Segment Open

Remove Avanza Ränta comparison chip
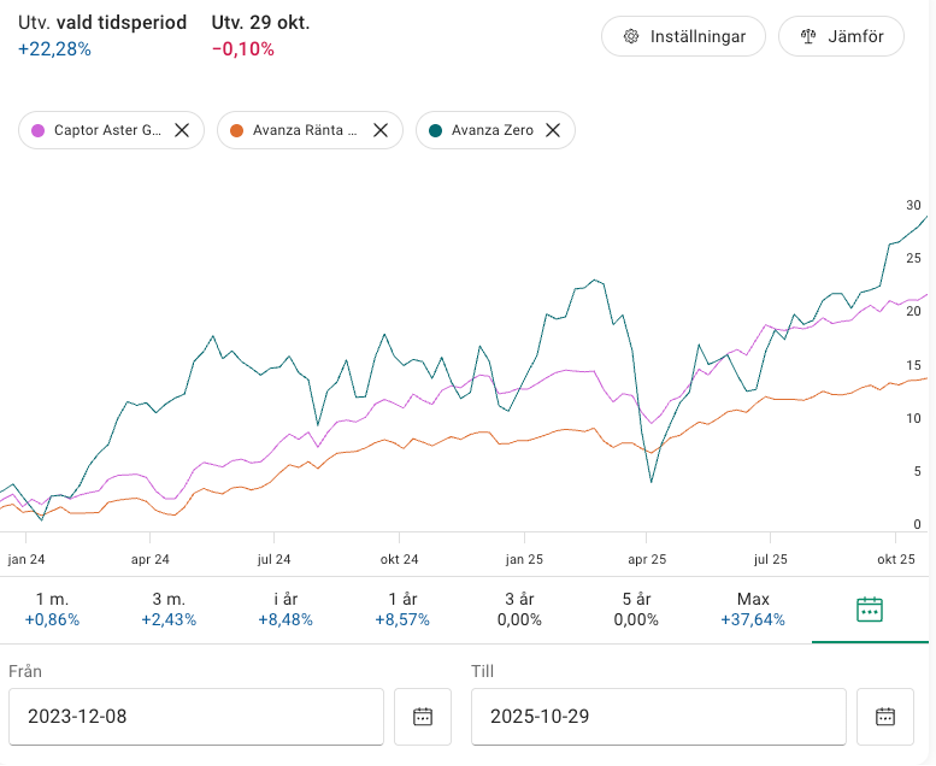 380,130
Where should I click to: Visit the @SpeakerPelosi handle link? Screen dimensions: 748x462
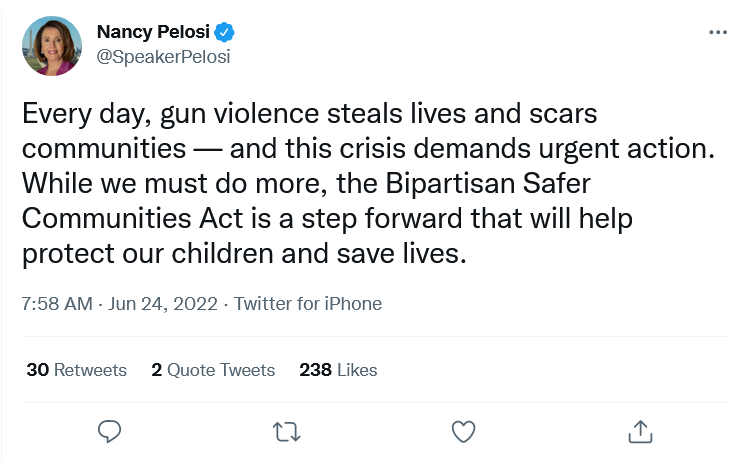(x=163, y=56)
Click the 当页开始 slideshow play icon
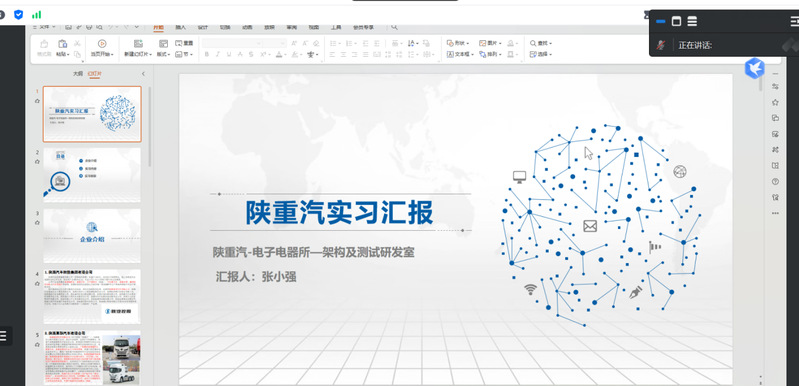 (102, 44)
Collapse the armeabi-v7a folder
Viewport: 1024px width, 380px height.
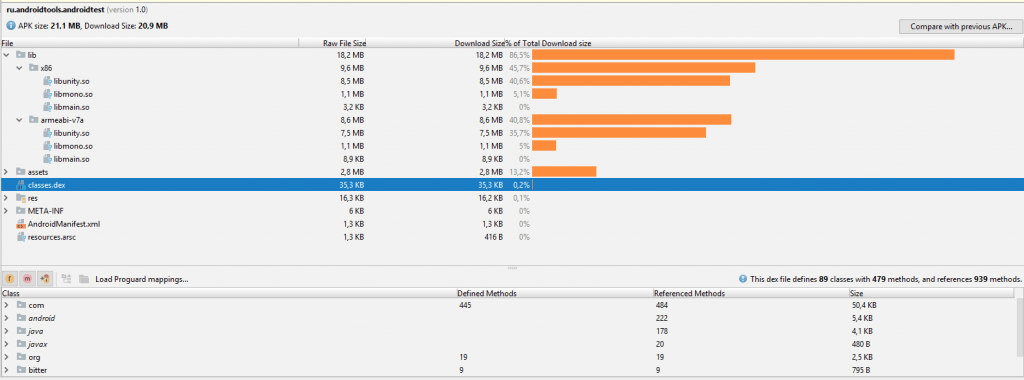19,120
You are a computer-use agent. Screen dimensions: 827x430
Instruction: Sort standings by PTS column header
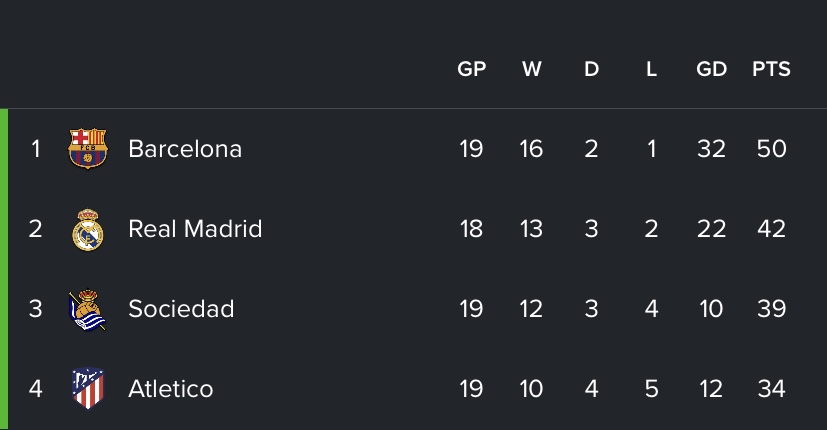[771, 70]
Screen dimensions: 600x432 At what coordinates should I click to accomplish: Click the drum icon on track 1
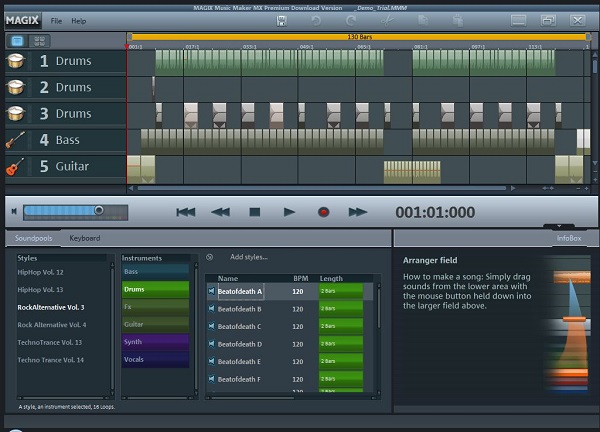coord(16,61)
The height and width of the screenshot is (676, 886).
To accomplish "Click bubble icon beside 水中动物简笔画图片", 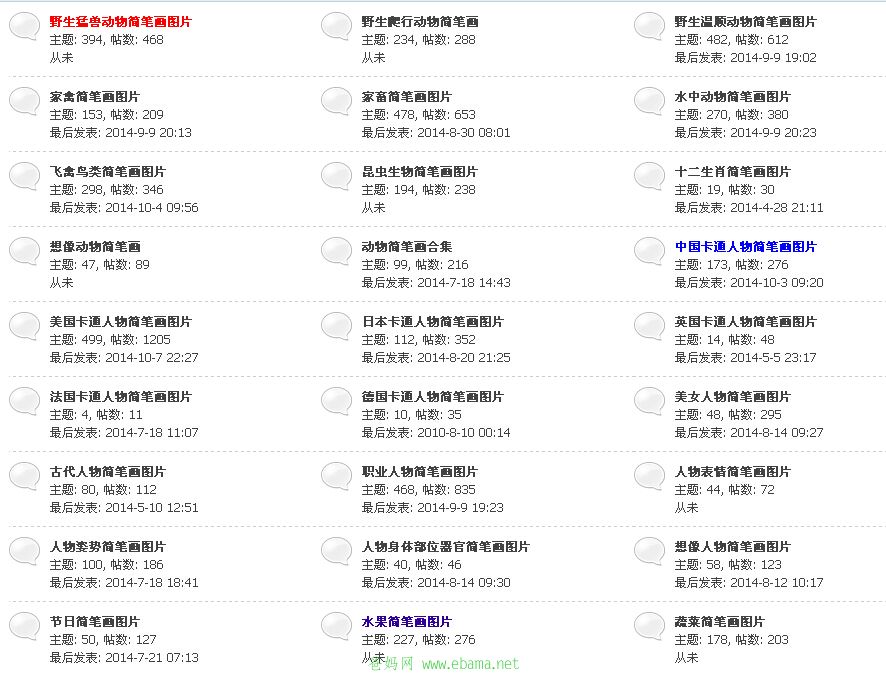I will coord(650,102).
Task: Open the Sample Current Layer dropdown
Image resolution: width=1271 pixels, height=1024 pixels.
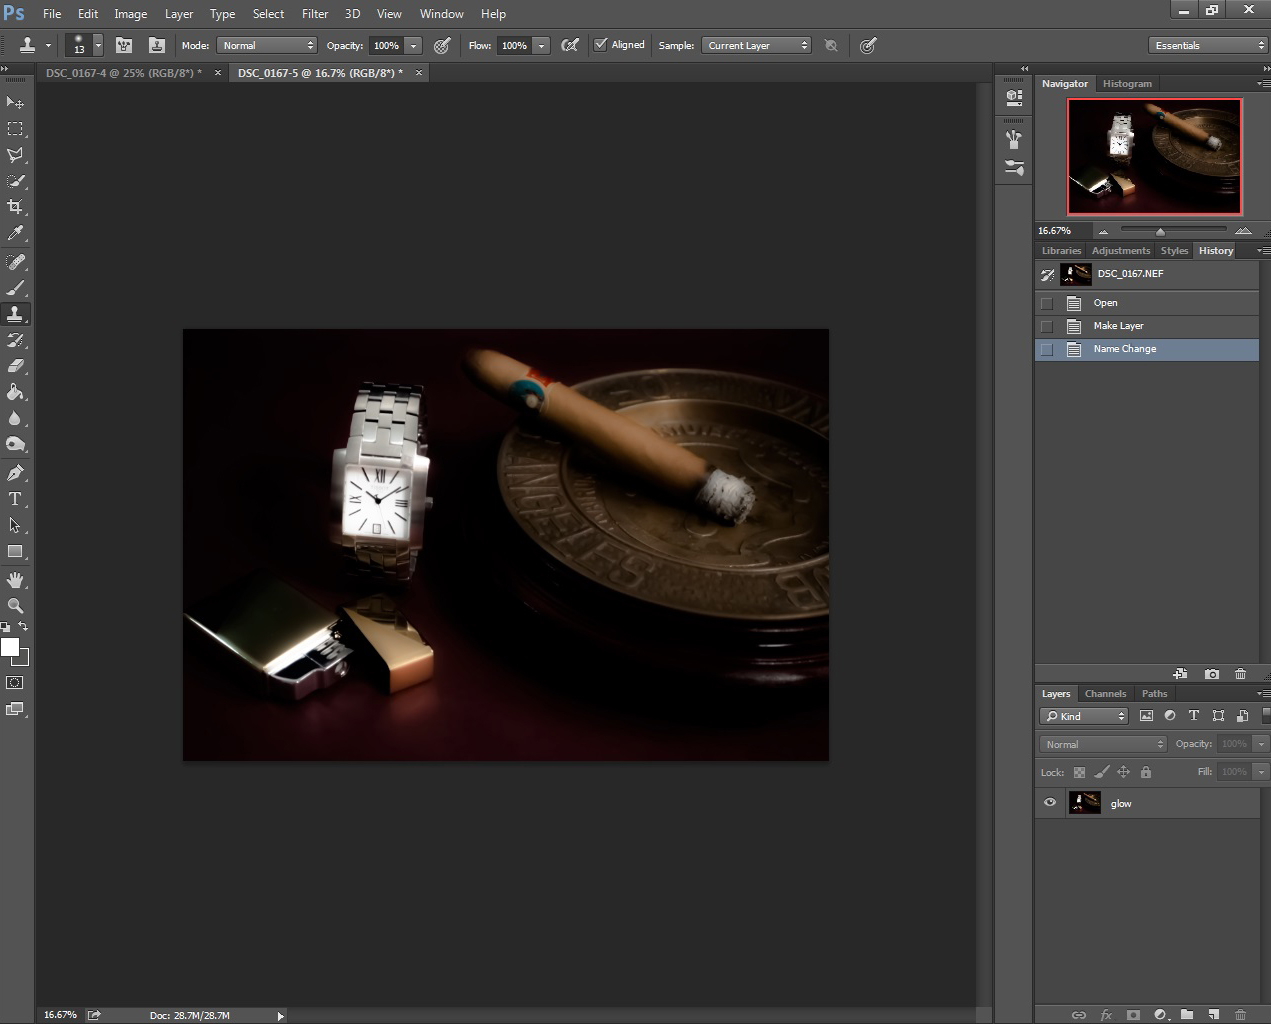Action: pos(756,45)
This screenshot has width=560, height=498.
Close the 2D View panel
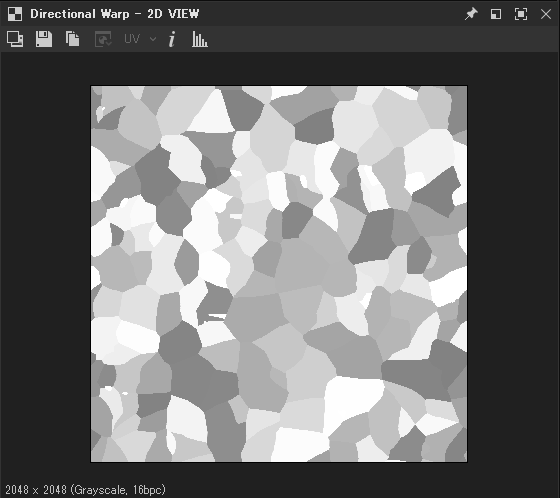(546, 14)
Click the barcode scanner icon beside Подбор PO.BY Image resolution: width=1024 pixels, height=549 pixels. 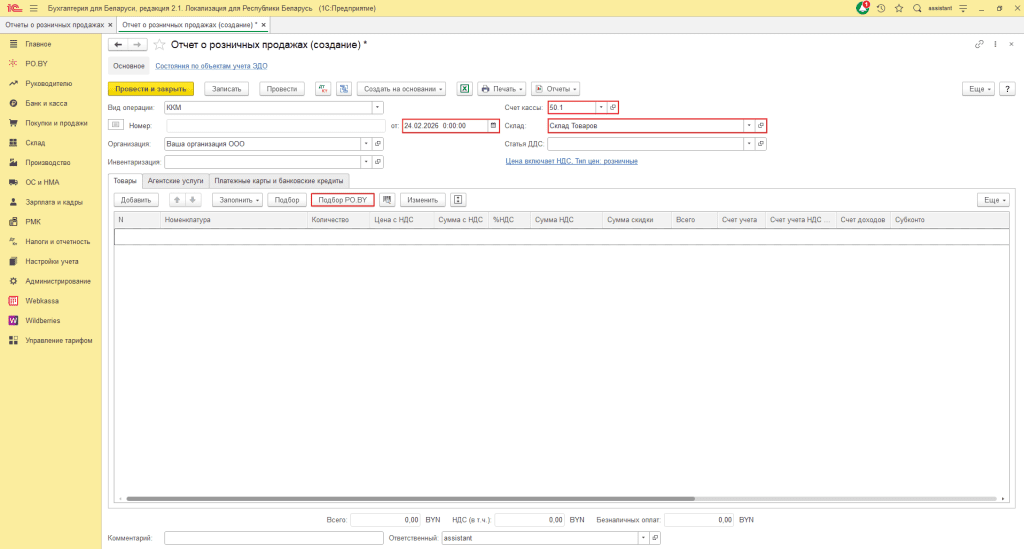[387, 200]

Segment Closed

What is required: Your reply should be only the number of lines in the preceding data that include the word "screenshot".

Answer box: 2